DUEL
- Opus 2
Article
publié dans la Lettre n° 307
DUEL-Opus 2. Mise en scène Agnès Boury
avec Laurent Cirade (violoncelle) et Paul Staïcu (piano).
La définition du Petit Robert est tout à fait claire: un duel est
« un combat entre deux adversaires armés ». Armés de quoi ? Généralement
d’armes à feu ou tranchantes. Celles de nos deux musiciens devraient
être un violoncelle et un piano, armes inoffensives en apparence,
sauf pour les oreilles de l’entourage lorsque crécelle ou sifflet
font leur apparition tapageuse. Le concert a pourtant commencé dans
le calme : le pianiste a donné la note aussitôt reprise par le violoncelliste.
La routine et puis zwip, la pointe du violoncelle dérape faute d’avoir
placé la cale. Embarras du violoncelliste qui cherche sans succès
une posture compatible avec l’exécution du morceau, ce qui déclenche
les premiers signes d’énervement chez le pianiste. Autre sujet de
contrariété : pourquoi diable a-t-il décidé de déplier une chaise
longue tout en tenant son instrument ? Les rapports se dégradent.

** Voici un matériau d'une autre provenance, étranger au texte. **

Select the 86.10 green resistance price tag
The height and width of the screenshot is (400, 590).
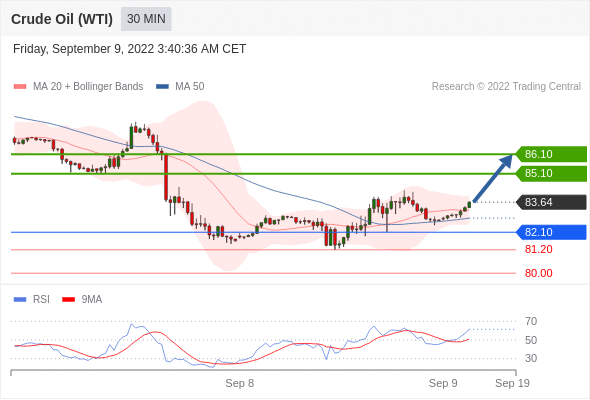[551, 154]
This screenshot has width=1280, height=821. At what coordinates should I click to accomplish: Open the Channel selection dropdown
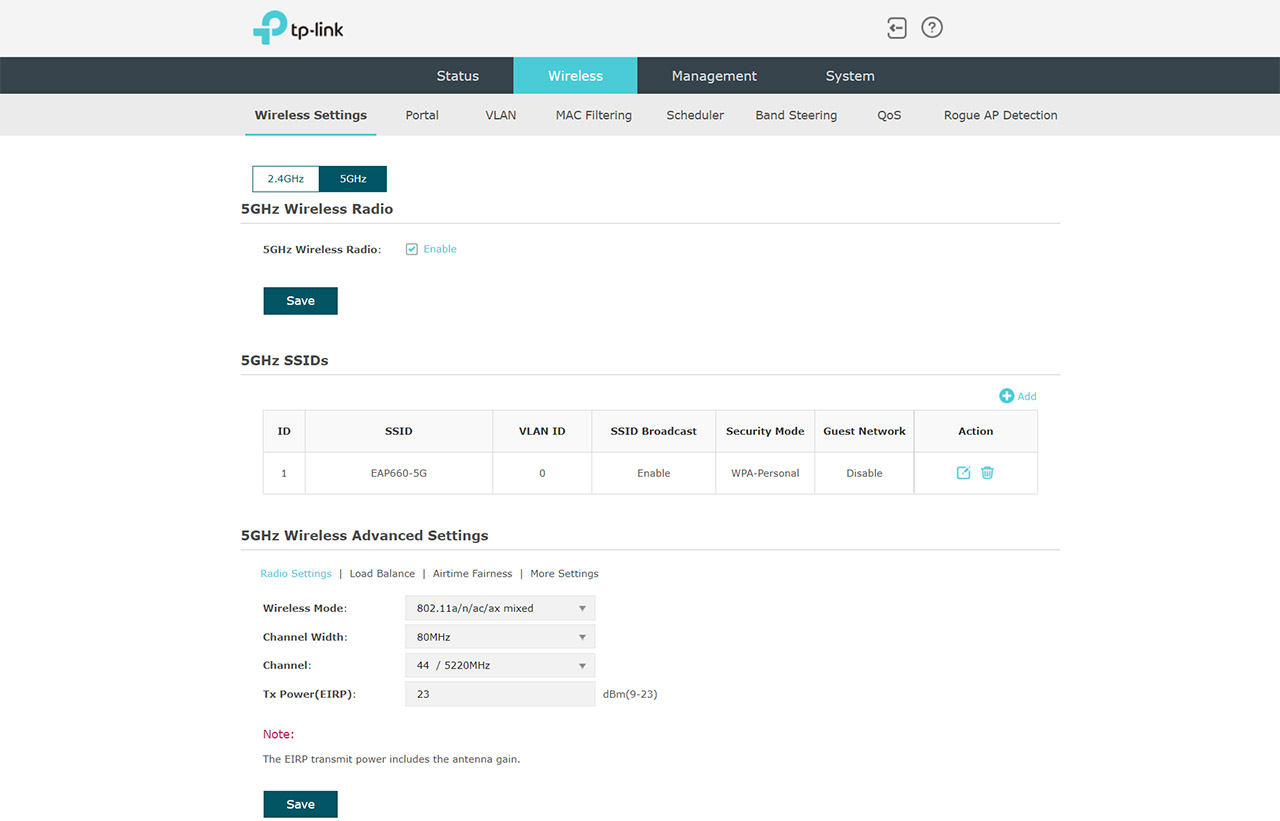coord(499,665)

C’est dans l’ordre des choses si nous poursuivons la lecture de
la définition dudit Petit Robert : il s’agit « d’un combat singulier ».

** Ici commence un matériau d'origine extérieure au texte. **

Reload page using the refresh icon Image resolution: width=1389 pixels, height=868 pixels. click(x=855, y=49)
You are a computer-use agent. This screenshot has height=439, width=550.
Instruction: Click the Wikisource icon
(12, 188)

Pour être singulier, il l’est. Imperturbable et silencieux, chacun
tente d’imposer la préséance qui de son piano qui de son violoncelle.
Toutes les passes d’armes sont bonnes, la scie contre l’archet si
besoin est. Notre pianiste se retrouve allongé par terre, les mains
à l’envers sur le clavier. Puis décidément, le métier n’est pas
simple lorsqu’il se voit obligé à sortir sa carte de crédit pour
accéder aux touches. On apprend vite qu’un instrument sert à tout,
même de tourne broche, et que lorsqu’il est malade, on n’hésite
pas à l’opérer pour dégager de ses entrailles moult accessoires
surprenants. Le Petit Robert parle aussi de « joute oratoire ».

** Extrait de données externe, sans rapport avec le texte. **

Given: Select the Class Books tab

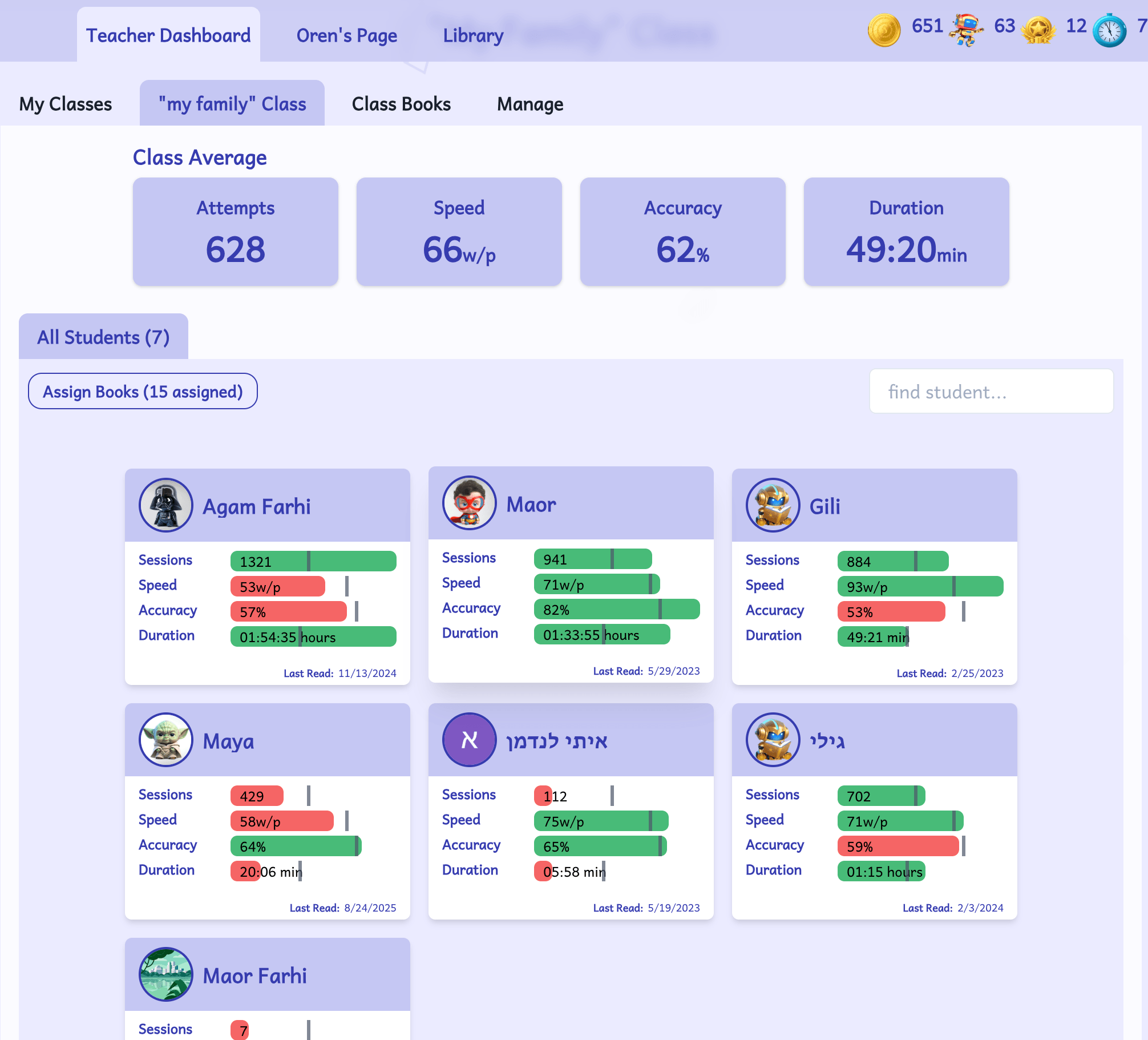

Ici elle est musicale et le combat acharné. Bach, Les Beatles, les
Bee Gees, Beethoven, Bizet, Boccherini, Brahms, Chaplin, Chopin,
Constant, Dvorak, Fauré, Kosma, Mozart, Morricone, Sati, Strauss,
et j’en passe, sont au programme. L’un et l’autre se défient note
après note, leur virtuosité et leur éclectisme sont éblouissants.
Quoiqu’il en soit, à bout de nerfs sans doute, le violoncelliste
finit par choisir les grands moyens. Il fabriquera à vitesse grand
V un cercueil en kit, bio dégradable bien sûr par les temps qui
courent, afin d’y installer son adversaire impuissant et s’en débarrasser.
Mais celui-ci a plus d’un tournevis dans son sac ... Tout de même
vaincu, il finira en fauteuil roulant, le goutte à goutte n’étant
pas précisément très pratique pour frapper les touches.
Il faut se rendre à l’évidence. Le pré n’est pas ici le champ de
bataille du duel mais un espace scénique dont s'empare Agnès Boury
avec une virtuosité semblable à celle de Laurent et Pascal afin
de tirer parti des facéties des deux compères tout à leur délire
musical. A la dernière minute, Ils finiront pourtant par s’accorder
en se partageant le même violoncelle et régaler leurs « témoins
» d’un joli morceau. Mais il ne s’agit là que d’un répit. Ils
reprendront leur joute dès le lendemain pour la plus grande joie
des amateurs de duettistes - duellistes ! Théâtre Trevise 9e.